Symptomen variëren in ernst van nauwelijks merkbaar tot behoorlijk hinderlijk; 15% van de patiënten beoordeelt hun symptomen als ernstig en maakt zich vooral zorgen over overmatig zweten.

Wat zijn de complicaties van auriculotemporaal syndroom?

Auriculotemporaal syndroom wordt geassocieerd met belangrijk psychosociaal ziektecijfers [1, 14]. Zie psychosociale factoren in dermatologie.

Hoe wordt het auriculotemporaal syndroom gediagnosticeerd?

De diagnose auriculotemporaal syndroom is gebaseerd op de herkenning van de kenmerkende symptomen [1].

De kleine zetmeel-jodiumtest kan worden gebruikt om hyperhidrose te bevestigen [15]. Jodium oplossing het wordt aangebracht op het aangetaste gebied, gedroogd en gevolgd door het aanbrengen van zetmeel. Vervolgens krijgt de patiënt een stimulans om de speekselafscheiding te bevorderen, vaak een zure voeding. Duidelijke verkleuring in het getroffen gebied duidt op onevenredig zweten.

Welke is de differentiële diagnose voor auriculotemporaal syndroom?

Andere aandoeningen die kunnen worden overwogen bij een patiënt met symptomen die wijzen op auriculotemporaal syndroom, zijn:

  • primair wijd verspreid hyperhidrose
  • primair brandpunt hyperhidrose
  • gordelroos in het gezicht
  • Diabetes neuropathie (zie Diabetische huidziekte)
  • iatrogeen sympathectomie [12]
  • Pankust tumor (een soort long kanker) [16]
  • Maaltijd allergie (bij een zuigeling) [9,17].
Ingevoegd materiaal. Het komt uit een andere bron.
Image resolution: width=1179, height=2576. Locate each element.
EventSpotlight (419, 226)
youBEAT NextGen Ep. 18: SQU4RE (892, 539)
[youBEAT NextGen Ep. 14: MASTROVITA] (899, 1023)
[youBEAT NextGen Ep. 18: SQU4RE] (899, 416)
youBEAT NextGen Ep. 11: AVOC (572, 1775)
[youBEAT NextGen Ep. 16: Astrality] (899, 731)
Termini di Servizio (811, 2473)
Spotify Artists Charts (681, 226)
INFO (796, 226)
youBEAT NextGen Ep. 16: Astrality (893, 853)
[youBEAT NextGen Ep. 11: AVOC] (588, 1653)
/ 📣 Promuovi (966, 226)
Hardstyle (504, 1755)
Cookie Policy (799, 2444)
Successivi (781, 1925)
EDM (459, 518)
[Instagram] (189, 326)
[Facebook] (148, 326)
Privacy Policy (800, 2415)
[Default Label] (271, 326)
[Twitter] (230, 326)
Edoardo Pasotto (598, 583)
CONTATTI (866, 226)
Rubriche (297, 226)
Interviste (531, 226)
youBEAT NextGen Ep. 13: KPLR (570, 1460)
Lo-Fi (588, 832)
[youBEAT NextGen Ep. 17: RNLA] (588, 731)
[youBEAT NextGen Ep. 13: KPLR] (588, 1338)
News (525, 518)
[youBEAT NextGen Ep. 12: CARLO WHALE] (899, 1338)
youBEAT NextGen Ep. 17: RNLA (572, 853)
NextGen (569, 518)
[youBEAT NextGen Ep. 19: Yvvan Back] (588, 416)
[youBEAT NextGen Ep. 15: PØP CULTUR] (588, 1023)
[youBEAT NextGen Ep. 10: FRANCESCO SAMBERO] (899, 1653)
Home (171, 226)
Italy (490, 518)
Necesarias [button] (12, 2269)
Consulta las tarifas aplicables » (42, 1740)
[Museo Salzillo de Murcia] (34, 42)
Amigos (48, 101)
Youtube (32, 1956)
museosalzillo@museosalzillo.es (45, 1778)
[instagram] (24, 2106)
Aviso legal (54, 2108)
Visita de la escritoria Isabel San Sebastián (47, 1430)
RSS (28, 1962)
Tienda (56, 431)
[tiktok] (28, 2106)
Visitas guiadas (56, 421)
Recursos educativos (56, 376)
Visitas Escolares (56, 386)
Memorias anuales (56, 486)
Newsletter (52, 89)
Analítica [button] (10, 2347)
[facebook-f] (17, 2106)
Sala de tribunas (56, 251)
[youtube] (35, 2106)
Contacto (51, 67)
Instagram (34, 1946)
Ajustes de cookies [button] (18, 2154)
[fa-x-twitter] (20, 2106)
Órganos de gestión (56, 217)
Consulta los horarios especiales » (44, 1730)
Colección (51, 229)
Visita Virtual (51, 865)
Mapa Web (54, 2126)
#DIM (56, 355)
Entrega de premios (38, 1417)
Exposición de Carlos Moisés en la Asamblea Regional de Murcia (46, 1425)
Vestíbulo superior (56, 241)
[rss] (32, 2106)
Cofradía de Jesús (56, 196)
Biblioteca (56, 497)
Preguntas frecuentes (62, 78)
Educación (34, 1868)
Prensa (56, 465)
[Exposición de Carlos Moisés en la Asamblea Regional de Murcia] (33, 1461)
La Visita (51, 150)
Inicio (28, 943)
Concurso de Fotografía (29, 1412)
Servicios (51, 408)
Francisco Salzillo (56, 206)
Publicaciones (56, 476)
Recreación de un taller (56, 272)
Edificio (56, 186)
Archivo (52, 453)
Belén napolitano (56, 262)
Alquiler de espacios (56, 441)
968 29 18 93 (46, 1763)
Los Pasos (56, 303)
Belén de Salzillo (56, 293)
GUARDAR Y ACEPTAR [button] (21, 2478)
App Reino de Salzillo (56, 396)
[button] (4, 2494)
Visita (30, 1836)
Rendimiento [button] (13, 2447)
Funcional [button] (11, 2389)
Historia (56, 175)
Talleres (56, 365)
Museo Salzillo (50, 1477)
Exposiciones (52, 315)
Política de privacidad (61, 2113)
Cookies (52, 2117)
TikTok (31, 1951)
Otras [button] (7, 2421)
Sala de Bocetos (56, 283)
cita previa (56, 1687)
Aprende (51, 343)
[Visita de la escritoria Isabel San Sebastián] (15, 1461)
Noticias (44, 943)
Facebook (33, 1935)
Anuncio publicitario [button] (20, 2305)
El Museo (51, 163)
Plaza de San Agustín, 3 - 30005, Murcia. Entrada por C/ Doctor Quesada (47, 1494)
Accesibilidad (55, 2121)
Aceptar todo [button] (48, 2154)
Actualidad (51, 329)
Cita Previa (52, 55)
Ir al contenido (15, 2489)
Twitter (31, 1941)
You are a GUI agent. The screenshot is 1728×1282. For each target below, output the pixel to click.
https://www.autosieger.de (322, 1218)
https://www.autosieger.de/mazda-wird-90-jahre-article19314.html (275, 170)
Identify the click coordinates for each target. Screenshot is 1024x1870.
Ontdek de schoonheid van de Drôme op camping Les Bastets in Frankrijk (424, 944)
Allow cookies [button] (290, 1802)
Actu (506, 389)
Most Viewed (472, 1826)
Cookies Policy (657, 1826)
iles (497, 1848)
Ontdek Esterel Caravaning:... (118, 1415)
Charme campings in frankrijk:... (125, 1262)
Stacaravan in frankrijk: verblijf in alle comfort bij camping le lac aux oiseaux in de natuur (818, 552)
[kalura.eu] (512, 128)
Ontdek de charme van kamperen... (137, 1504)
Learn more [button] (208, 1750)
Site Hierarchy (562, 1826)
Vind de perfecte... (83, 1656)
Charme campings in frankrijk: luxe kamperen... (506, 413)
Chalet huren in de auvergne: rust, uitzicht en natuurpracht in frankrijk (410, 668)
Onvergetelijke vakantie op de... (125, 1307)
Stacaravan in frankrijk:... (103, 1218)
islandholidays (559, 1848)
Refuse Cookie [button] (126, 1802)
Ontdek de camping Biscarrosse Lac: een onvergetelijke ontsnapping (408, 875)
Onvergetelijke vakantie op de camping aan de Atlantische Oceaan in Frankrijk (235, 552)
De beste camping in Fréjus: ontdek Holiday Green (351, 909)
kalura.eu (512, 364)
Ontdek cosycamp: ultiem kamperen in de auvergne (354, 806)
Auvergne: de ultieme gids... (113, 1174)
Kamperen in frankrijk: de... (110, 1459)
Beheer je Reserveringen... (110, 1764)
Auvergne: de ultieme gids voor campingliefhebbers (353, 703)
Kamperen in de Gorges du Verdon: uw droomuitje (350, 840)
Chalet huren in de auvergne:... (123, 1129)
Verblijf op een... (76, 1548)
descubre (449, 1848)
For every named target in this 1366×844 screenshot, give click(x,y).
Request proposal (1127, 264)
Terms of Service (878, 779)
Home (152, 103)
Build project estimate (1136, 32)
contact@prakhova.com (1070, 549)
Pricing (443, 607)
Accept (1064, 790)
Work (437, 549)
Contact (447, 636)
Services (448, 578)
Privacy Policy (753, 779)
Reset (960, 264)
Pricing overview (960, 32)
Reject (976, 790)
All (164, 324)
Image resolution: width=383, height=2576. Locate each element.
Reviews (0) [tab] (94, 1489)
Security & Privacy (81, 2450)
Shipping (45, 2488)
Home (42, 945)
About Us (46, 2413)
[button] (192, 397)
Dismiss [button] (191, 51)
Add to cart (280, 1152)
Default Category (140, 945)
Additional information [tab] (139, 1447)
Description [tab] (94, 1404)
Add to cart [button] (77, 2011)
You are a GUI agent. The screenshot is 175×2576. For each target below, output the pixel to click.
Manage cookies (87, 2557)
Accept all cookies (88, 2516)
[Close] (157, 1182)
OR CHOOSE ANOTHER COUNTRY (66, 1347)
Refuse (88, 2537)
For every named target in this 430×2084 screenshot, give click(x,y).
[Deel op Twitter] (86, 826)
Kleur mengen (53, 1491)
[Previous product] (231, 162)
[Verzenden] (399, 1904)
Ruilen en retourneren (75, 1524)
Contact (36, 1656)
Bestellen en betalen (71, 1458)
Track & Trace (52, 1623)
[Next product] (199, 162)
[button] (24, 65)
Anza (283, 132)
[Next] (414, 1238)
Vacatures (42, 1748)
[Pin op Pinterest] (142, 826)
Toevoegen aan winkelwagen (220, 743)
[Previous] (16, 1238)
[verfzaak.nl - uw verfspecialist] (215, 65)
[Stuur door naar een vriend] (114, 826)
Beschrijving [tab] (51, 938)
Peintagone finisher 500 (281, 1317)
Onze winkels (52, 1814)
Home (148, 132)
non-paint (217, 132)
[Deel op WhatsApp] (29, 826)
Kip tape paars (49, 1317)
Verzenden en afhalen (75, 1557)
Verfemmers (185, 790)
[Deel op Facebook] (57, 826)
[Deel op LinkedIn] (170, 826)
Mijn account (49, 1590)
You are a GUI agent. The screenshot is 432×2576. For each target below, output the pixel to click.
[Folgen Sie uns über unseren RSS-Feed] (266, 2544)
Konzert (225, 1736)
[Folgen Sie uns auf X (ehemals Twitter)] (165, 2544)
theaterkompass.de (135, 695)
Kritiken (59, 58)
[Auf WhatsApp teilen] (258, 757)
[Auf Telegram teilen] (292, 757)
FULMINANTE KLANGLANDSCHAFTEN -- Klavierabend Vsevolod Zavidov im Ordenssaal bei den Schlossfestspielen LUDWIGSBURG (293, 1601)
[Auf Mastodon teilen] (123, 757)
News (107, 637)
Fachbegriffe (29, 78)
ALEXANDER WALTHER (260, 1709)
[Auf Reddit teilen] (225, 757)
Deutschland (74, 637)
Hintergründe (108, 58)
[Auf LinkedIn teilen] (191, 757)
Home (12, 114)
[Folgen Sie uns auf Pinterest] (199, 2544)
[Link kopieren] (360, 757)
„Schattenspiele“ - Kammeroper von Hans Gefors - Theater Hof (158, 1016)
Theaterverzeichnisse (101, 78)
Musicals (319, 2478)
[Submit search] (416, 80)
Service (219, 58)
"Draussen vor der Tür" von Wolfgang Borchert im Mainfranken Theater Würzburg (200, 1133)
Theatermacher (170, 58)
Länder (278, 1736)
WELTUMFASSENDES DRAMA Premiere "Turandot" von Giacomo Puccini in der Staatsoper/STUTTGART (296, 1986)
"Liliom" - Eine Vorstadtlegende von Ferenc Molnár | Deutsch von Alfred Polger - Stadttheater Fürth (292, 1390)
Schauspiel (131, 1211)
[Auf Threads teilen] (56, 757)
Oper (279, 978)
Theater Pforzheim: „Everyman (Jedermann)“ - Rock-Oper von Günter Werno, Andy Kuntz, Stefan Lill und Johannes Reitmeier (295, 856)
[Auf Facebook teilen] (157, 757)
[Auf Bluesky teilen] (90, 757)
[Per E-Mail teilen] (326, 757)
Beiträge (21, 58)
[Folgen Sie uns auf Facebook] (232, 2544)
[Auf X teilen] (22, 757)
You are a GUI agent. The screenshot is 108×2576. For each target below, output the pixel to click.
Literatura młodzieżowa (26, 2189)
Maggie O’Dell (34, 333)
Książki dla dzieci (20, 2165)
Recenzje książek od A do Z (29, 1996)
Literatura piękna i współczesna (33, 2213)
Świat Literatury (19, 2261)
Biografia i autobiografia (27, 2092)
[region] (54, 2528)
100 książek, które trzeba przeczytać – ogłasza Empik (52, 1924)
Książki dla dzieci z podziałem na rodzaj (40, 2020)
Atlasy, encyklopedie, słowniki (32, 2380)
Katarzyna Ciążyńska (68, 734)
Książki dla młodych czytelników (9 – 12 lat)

Wat is de behandeling van auriculotemporaal syndroom?

Behandeling van auriculotemporaal syndroom is gericht op symptoom controleren [1]. Patiënten met milde symptomen hebben geen behandeling nodig.

Een Cochrane-review kon de effectiviteit en veiligheid van verschillende behandelingen voor auriculotemporaal syndroom, vanwege de afwezigheid van gerandomiseerd controleproeven [18].

Farmacologische opties voor de behandeling van problematische ATS zijn onder meer:

  • botuline toxine een [19-22]
  • Aluminiumchloride anti-transpirant
  • mondeling of huidig glycopyrrolaat [23-25].

Chirurgische behandeling is gereserveerd voor ernstige gevallen en hardnekkig auriculotemporaal syndroom en kan betrekking hebben op:

  • intracraniaal glossofaryngeale zenuw sectie
  • trommelvliesneurectomie
  • Interpositie van de musculofasciale flap [1,26].

Wat is de uitkomst van het auriculotemporaal syndroom?

Auriculotemporaal syndroom neigt te zijn goedaardig bij zuigelingen met spontane resolutie die bij de meerderheid voorkomt [27].

Spontane resolutie treedt op bij 5% van volwassenen met auriculotemporaal syndroom. De hierboven beschreven medicamenteuze behandelingen beheersen over het algemeen de symptomen op korte termijn. Herhaalde injecties met botulinumtoxine A zijn elke 4 tot 6 maanden vereist, of eerder als symptomen optreden herhalen [22,28]. In zeldzame gevallen vereisen refractaire gevallen chirurgische behandeling [26].